J'ai trouvé le film assez futé, soufflant de la poudre aux yeux de Christine Boutin. Dans cette histoire d'amour, l'homosexualité mise en avant par la critique et les médias n'a que peu d'importance. Elle est banalisée et admise par à peu près tous les personnages, y compris par ceux qui ne savent pas ; rien ne laisse supposer le contraire. Les parents d'Adèle, à qui la chose est cachée, intéressent peu Kechiche. On ne saura donc pas par la suite s'ils l'auront bien pris quand leur fille majeure et moins chaperonnée se sera mise en ménage avec sa belle gouine aux dents de loup, et l'on s'en fout un peu, le vrai sujet du film étant ailleurs.Ce qui motive l'examen approfondi de cette passion somme toute anecdotique entre deux femmes, c'est la fracture culturelle qui se superpose à une fracture sociale légère, un peu douce (on n'est pas dans le gouffre lillois opposant les deux familles du Long Fleuve Tranquille). Entre les succulentes pâtes maison à la bolognaise et les huitres de chez un traiteur branché, entre un gagne-pain rassurant d'institutrice et la navigation à vue du statut d'artiste peintre, entre un parler fruste, souvent fait de négations devant les crimes découverts, et les discours flûtés bien qu'un peu creux sur l'art de Schiele mesuré à celui de Klimt, entre Questions pour un Champion en fond sonore et la Loulou de Pabst projetée sur écran nonchalant, tout est là qui montre pourquoi ces deux filles ne finiront pas leurs vies ensemble.

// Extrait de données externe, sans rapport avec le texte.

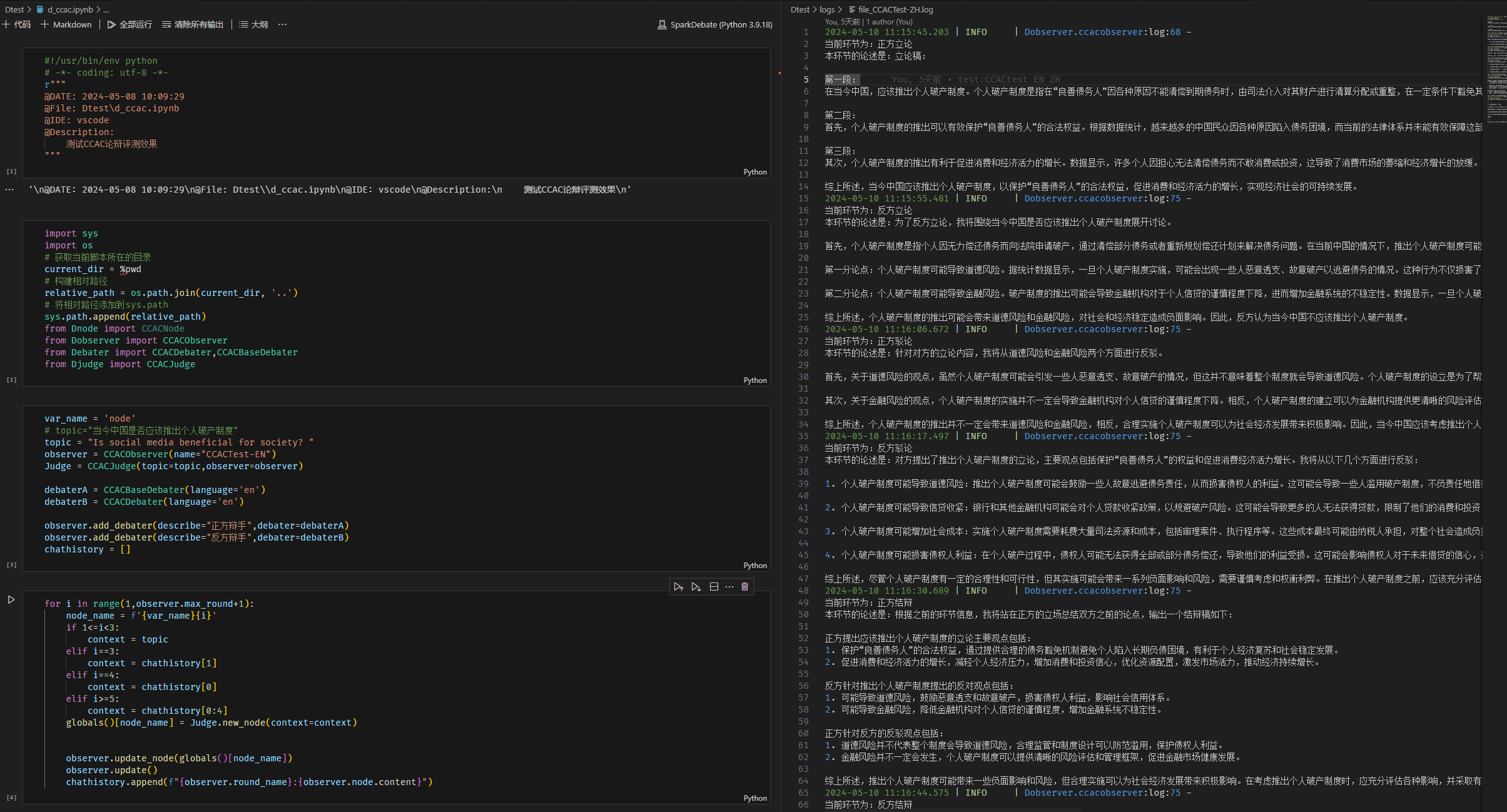Run the for-loop cell with play button
The image size is (1507, 812).
(x=11, y=600)
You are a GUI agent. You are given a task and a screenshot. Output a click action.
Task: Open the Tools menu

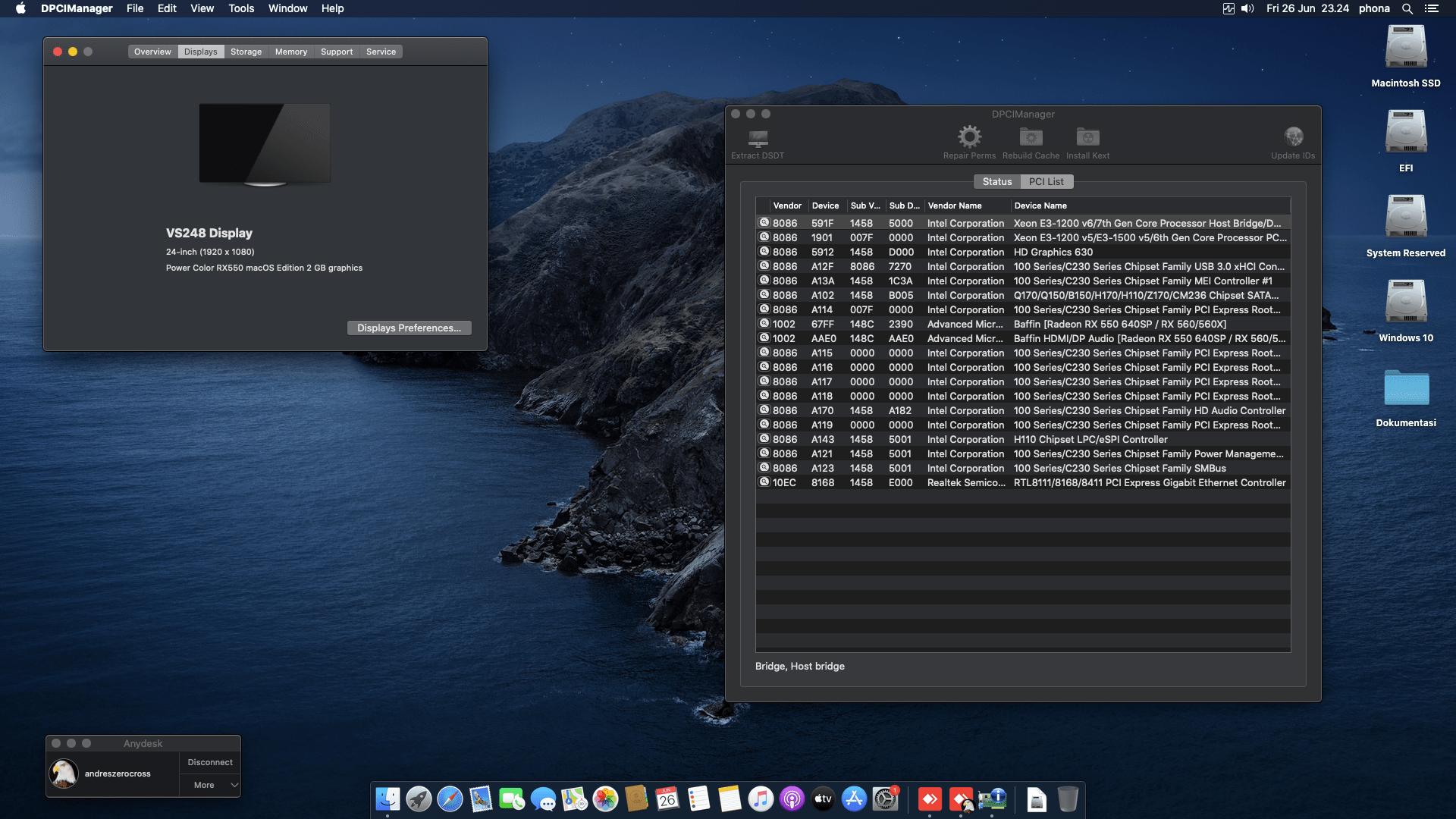[x=240, y=8]
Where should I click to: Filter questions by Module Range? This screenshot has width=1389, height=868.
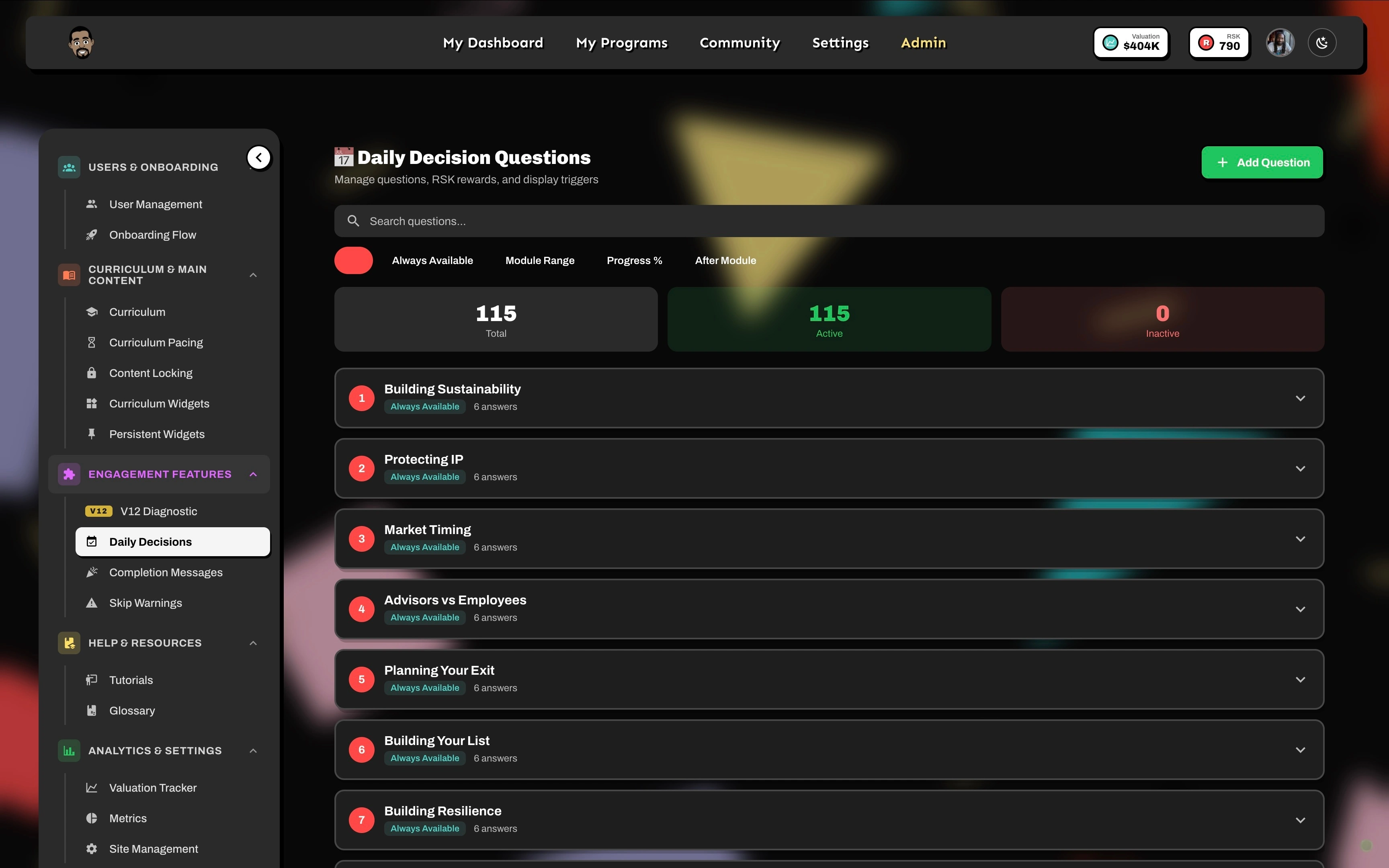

Ce conte initiatique d'un torchon chez une serviette est impitoyable.
Quant aux scènes de bidoche claquée, pincée et enduite de salive qui ponctuent la relation d’Emma et d'Adèle, elles sont assez plaisantes à l’œil, et aussi goulues, pulpeuses et charnues que les nues peintes ou sculptées qu'elles contemplent ensemble à la Piscine de Roubaix.

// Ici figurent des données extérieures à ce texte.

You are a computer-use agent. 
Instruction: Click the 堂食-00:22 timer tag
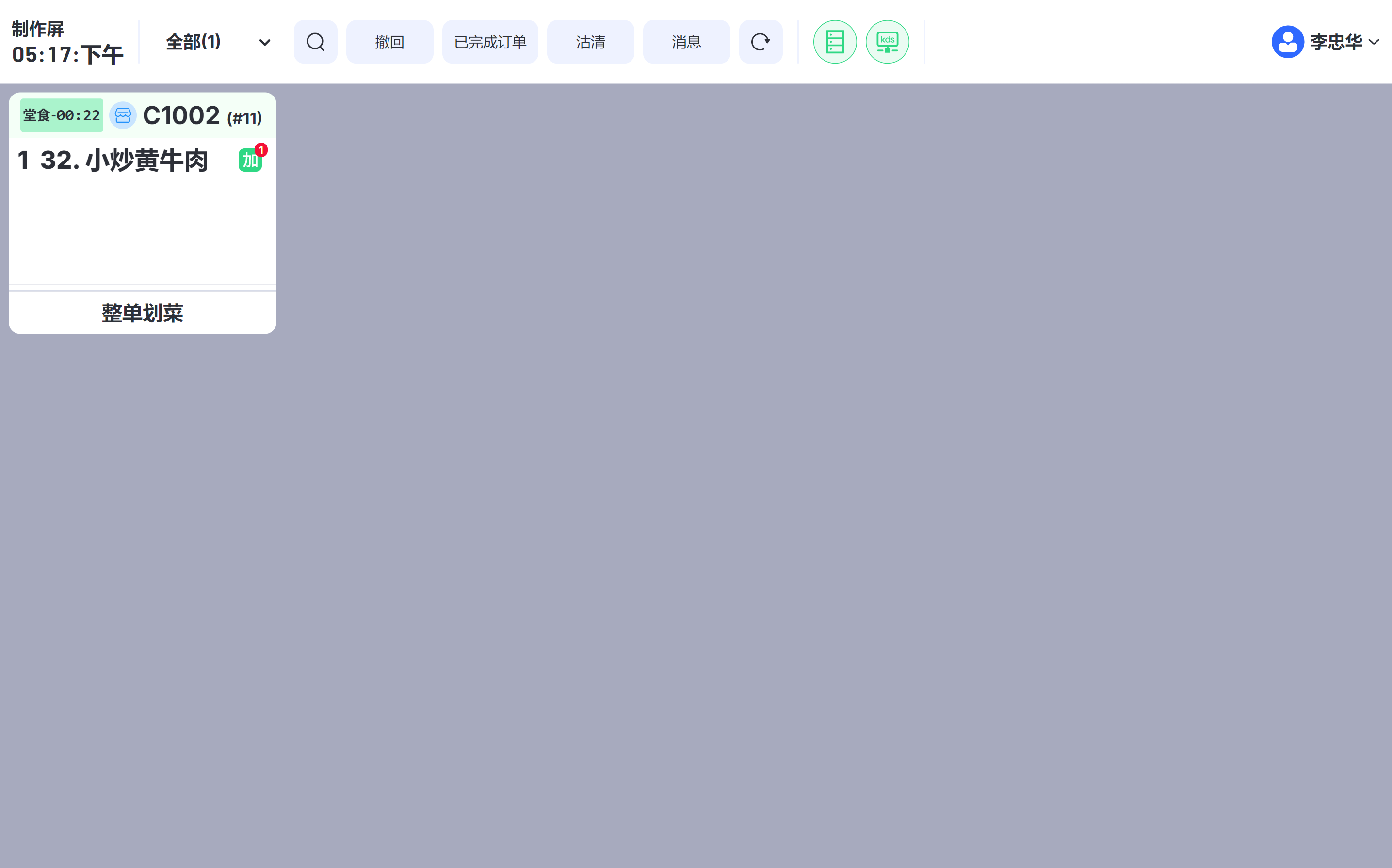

Donc, même si ce n'est pas le chef-d’œuvre que tu prétends, j'ai passé un agréable moment devant ce film de trois heures qui ne m'a pas paru trop long une seule seconde. Je te remercie de me l'avoir conseillé. Cependant une chose m'intrigue : toi qui affirmais naguère être ennuyé par les histoires d'amour, je suis un peu surpris de ton engouement pour celle-ci. Mais peut-être as-tu commencé ton propre Bildungsroman.